En este nuevo episodio de la serie de "Que no te cuenten cuentos sobre frutas y hortalizas" hablamos con la mayorista, Julia Noya de la empresa Casa Noya sobre el consumo de fruta de temporada. Y aprovechamos para abordar el concepto de "fruta de proximidad".
Se trata de una nueva entrega de la serie "Que no te cuentes cuentos", una campaña en colaboración con la Asociación de Empresarios Mayoristas del Mercado Central de Frutas de Madrid, Asomafrut.

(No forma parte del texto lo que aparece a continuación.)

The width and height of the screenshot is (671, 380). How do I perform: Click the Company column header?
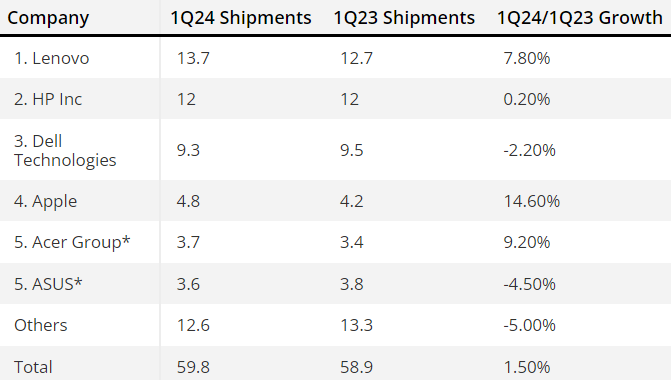coord(48,18)

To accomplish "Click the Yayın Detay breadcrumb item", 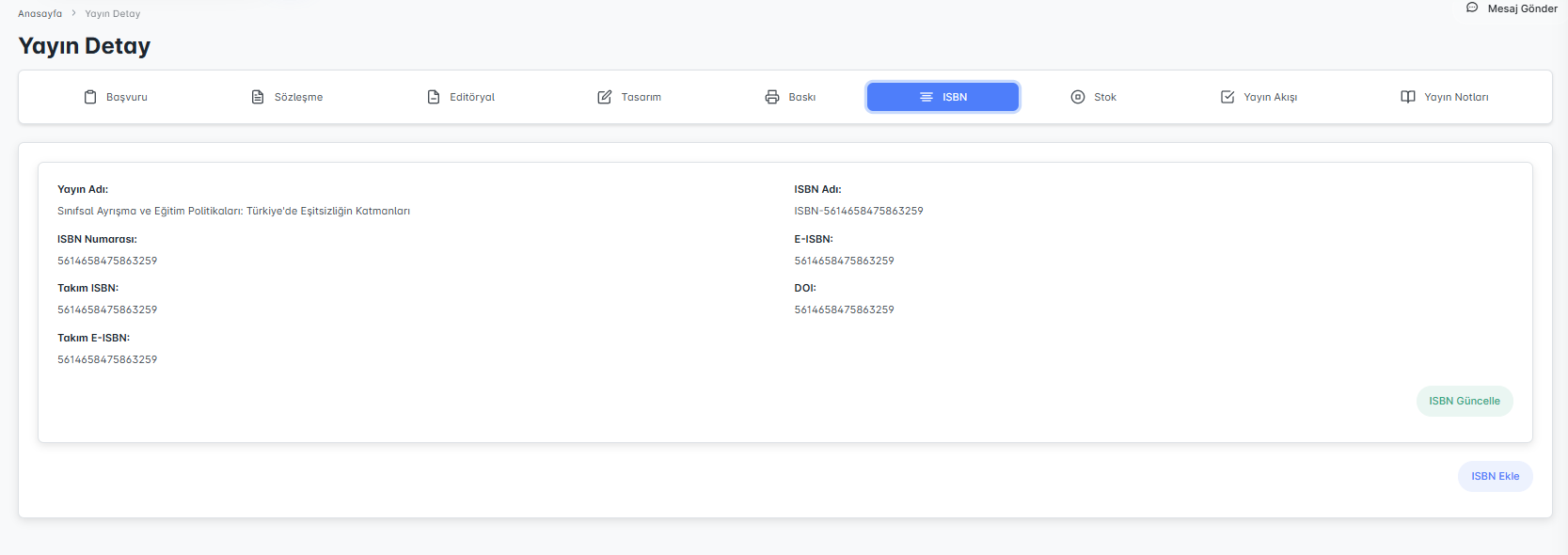I will click(x=113, y=14).
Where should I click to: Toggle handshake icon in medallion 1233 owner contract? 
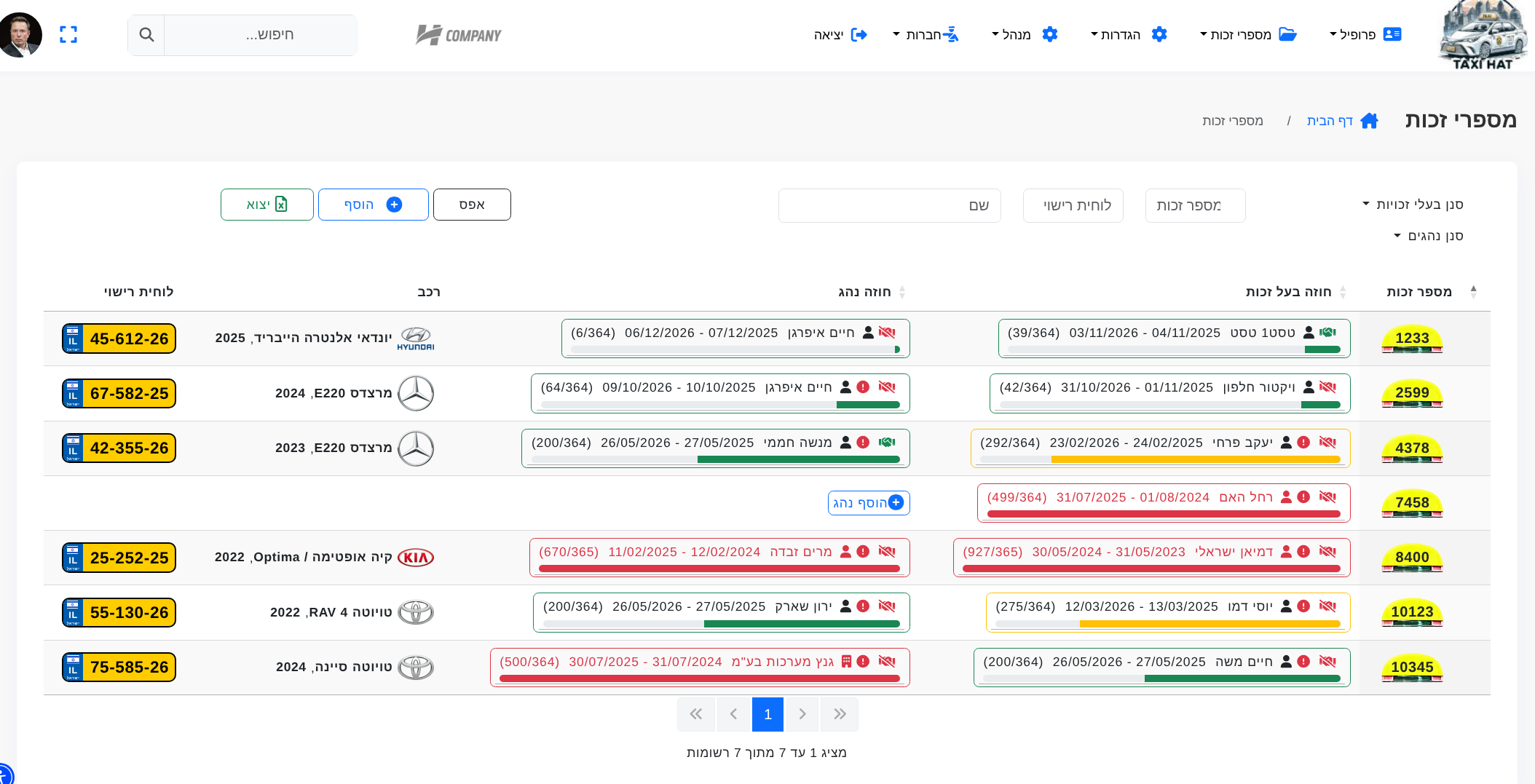tap(1327, 333)
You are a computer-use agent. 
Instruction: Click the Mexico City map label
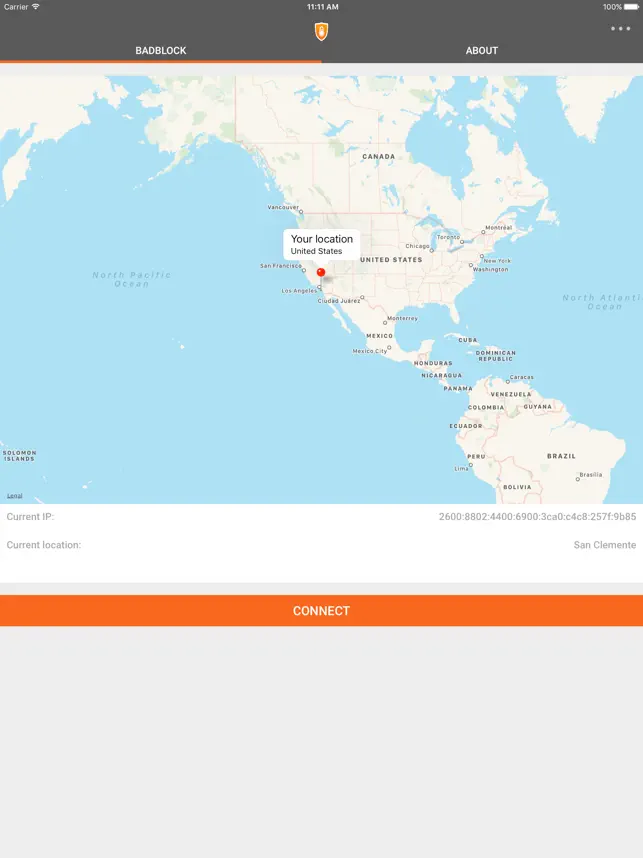coord(369,351)
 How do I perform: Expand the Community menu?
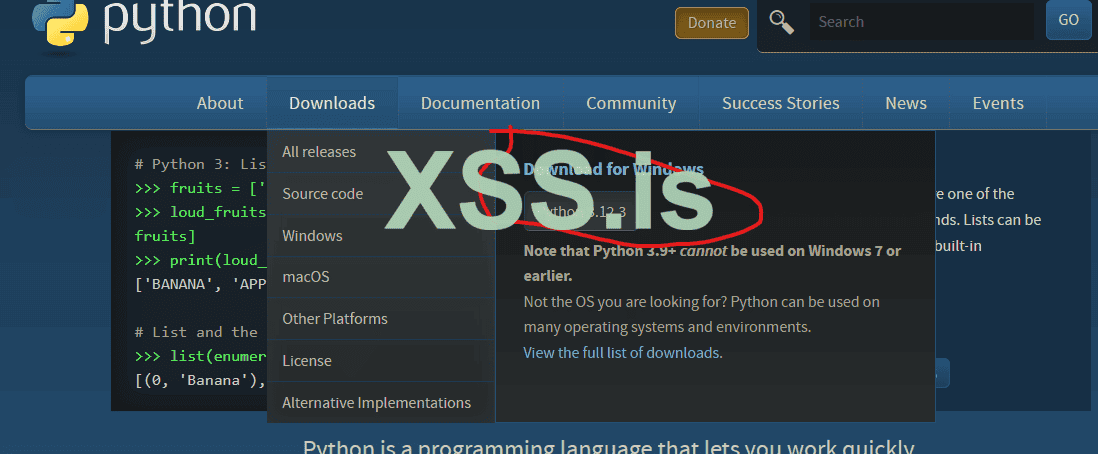pos(631,103)
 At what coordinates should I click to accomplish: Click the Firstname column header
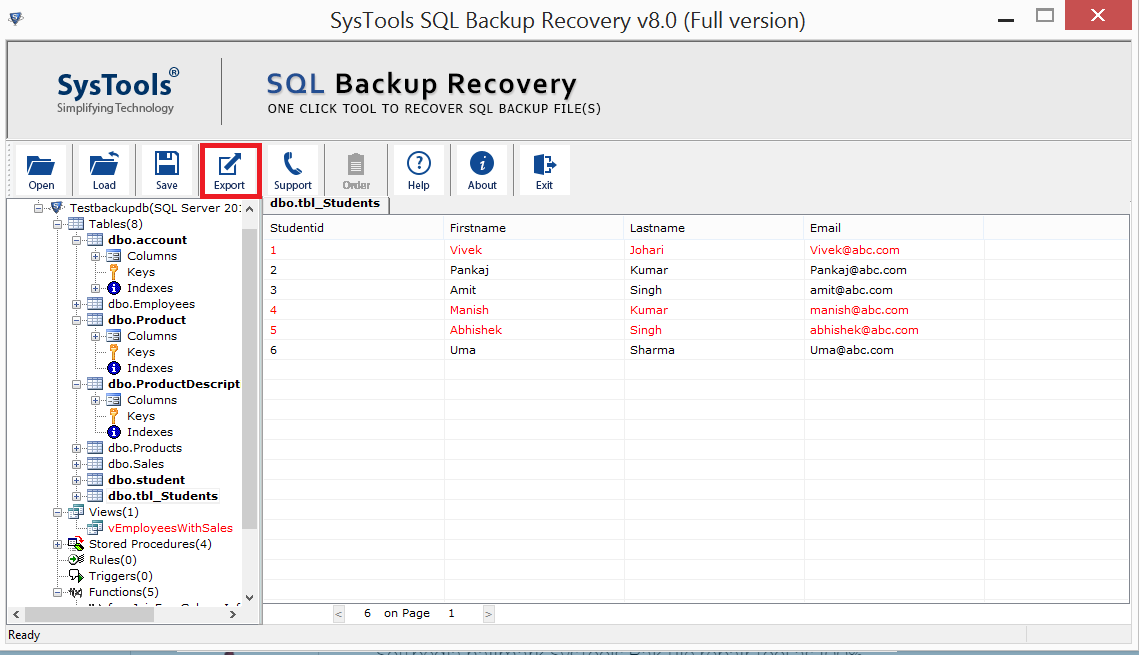[478, 228]
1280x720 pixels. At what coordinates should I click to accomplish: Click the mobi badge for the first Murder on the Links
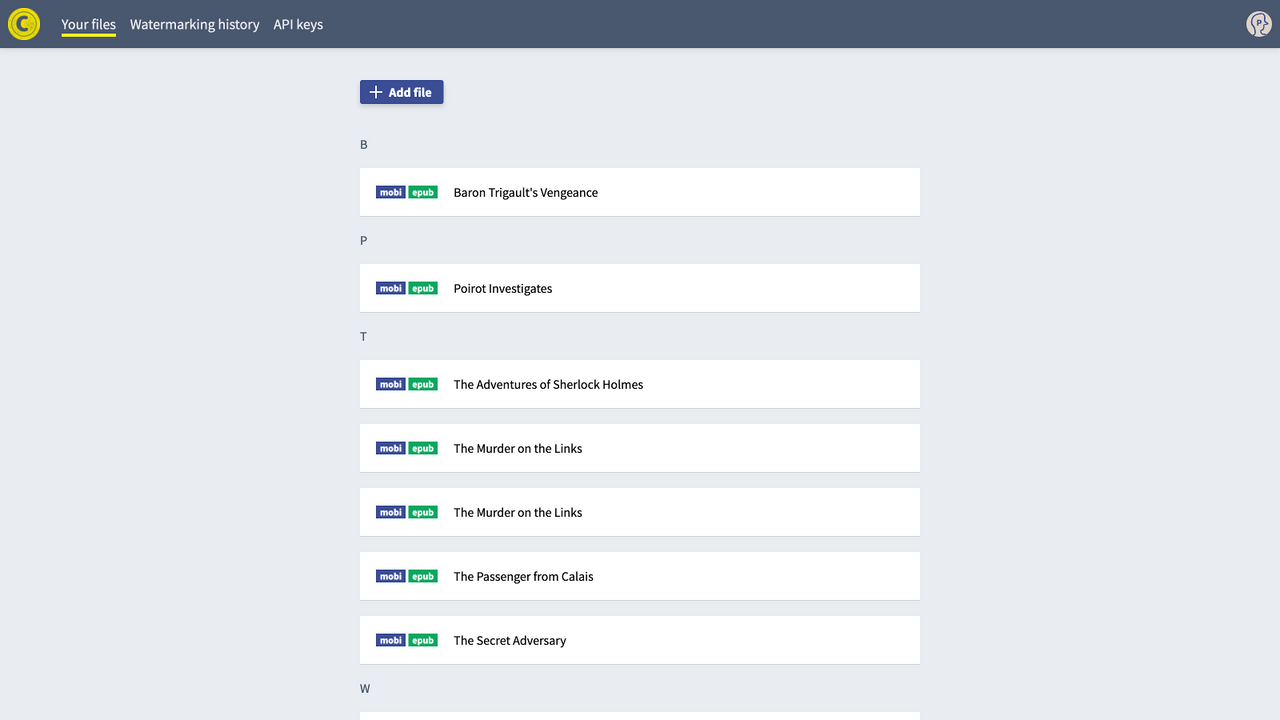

Asentada en el Mercado Central de Frutas en Mercamadrid, define la fruta de temporada como la que se da en este momento; en el "aquí y ahora", es decir, según la climatología varían las variedades disponibles, en otoño puede ser el melocotón o la ciruela, la pera de agua y la pera de conferencia, entre otros.
Es cierto, que aunque en el mercado hay disponibilidad casi "absoluta" de todas las variedades, ella recomienda consumir la de temporada, pues en términos de calidad es "mejor que no te comas una naranja en el mes de agosto".
Una idea que refuerza con la canción de la banda Danza Invisible que decía; "no hay que empeñarse en comer naranjas en agosto y uvas en abril". Se puede, pero hay que pagarle "el viaje a la naranja", y aunque están muy "ricas" han dejado una huella medioambiental y un incremento de coste.

Ya que "no es lo mismo que vengan de aquí de Valencia o Andalucía a que vengan de Sudáfrica o Argentina", puntualiza.
En verano, en Madrid, todo el pepino que se consume es de Villadelprado, un pueblo muy cercano a la capital
Es así como la fruta de proximidad intenta minimizar estas ecuaciones, reduciendo su huella de carbono y ajustando el precio, Noya, destaca que se entiende por "fruta de proximidad" aquella que se cultiva a 100 kilómetros a la redonda.
Por ejemplo, en verano, en Madrid, todo el pepino que se consume es de Villadelprado, un pueblo muy cercano a la capital y en el que vienen sus agricultores a traerlo en camiones, explica.
Aunque disponible todo el año y de diferentes variedades, las frutas y verduras de temporada son un acierto seguro.